Había hecho un acuerdo conmigo mismo para no fastidiar a la gente con más quejas. Han insistido, también, varias personas en que eso no es sano. Para este problema concreto, que por lo menos no reviste demasiada gravedad, ciertamente no creo que quejarse sea una solución, pero no hacerlo tampoco soluciona nada. ¡Je, je!
¿Recuerdan los lectores que, hará cosa de unos meses, afirmé que dadas las circunstancias económicas nacionales y personales, me era imposible temporalmente sostener una dieta vegana? Pues la cosa ha subido a peor.
No, no estoy comiendo carne. No van por ahí los tiros, si alguien lo sospecha. Mi problema es que, desde hace unas semanas para acá, mi rutina diaria consiste en ir a casa de mi madre a desayunalmorzar. Lo que suelo comer es un plato de arroz, frijoles y, si hay, que no ocurre siempre, tajadas de plátano o yuca. Y, cuando regreso a casa de mi padre, después de leer en la biblioteca, un plato pequeño que suele estar conformado por una patata de pequeña a mediana, un trozo de cebolla y otro de pimiento. No hay huevos: desaparecieron del mercado. Si vuelvo a comer, mi padre se enoja porque dice que estoy comiendo mucho. Si tomo un trozo de pan en casa de mi abuela, se queja porque dice que estoy vaciando la casa. No, no bromeo, de verdad lo dicen. De hecho, lo que dice mi padre, textualmente, es "si quieres comer diez veces al día tendrás que ir a trabajar". Cabe decir que, entre la primera comida y la segunda, median unas ocho horas.
Es un poco molesto. Si no salgo a la calle, puede que lo único que coma es uno o dos sándwiches y una o dos panquecas pequeñas. Si se me ocurre comer algo más, cosa que ocurre con frecuencia, mi padre me sorprende con un despectivo "déjale comida a los demás".
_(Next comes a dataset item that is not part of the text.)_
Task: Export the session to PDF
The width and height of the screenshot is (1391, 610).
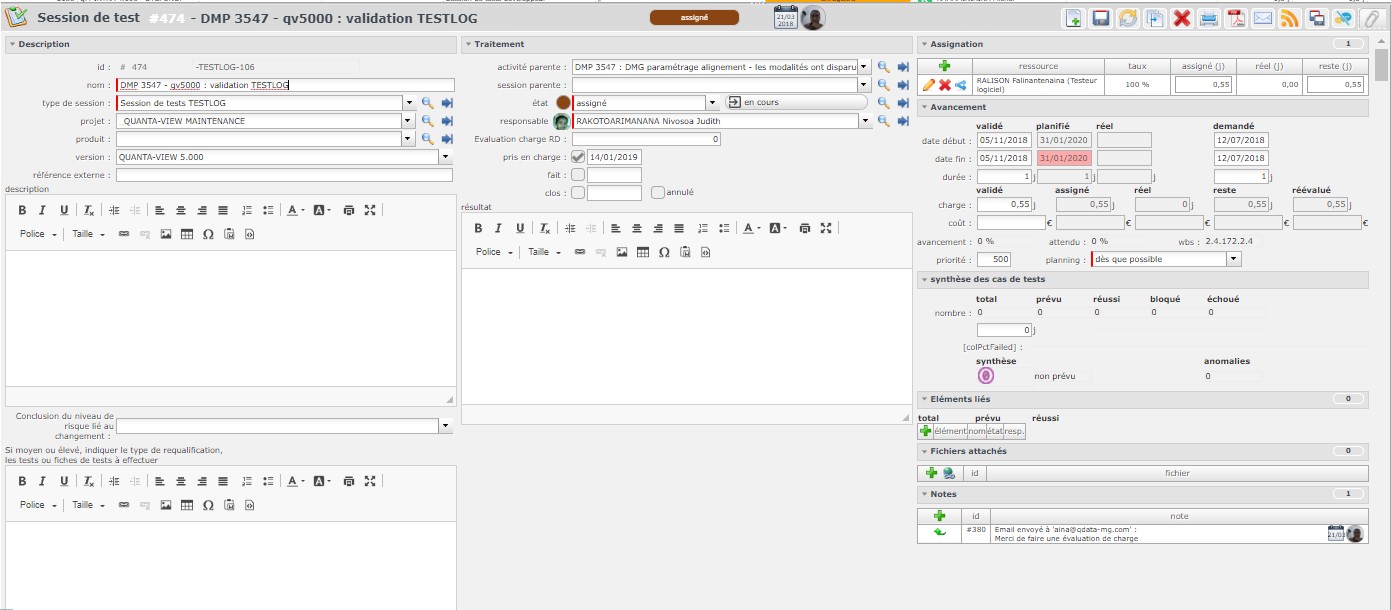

Hoy, en concreto, son las cinco. Todo lo que he comido es un plato de pasta sin nada más que pasta y restos de un sofrito de tomate y cebolla y un trozo de pan, con queso. En la nevera hay queso, del que no voy a prescindir, lo siento mucho, y mortadela, de esta sí. Hay pan, pero está escondido. Lo esconde el esposo de mi abuela. Empezó a hacerlo un día en que debía quedarme con mi madre. Eran las tres de la tarde y no había comido en todo el día. Del pan en cuestión tomé un trozo y dejé otra mitad no muy abundante. Y bebí una tacita y media de café. Llega él, ve que se ha acabado el café y que solo queda un mendrujo de pan y me grita, irritado: "¡piensa en mí, yo también existo!". Para que no se indigne, bajé a comprarle una barra de pan y, al volver, se encerró en el cuarto dando un portazo.
Me siento un poco tonto por quejarme por esto. En fin, que no sé hasta cuándo vaya a durar esto. Por lo que temo es por sufrir otra de esas hipoglucemias que me dan a mí, ¿les he dicho que tiendo a sufrir de eso? Y que me ha valido varias angustiosas y desagradabilísimas anécdotas.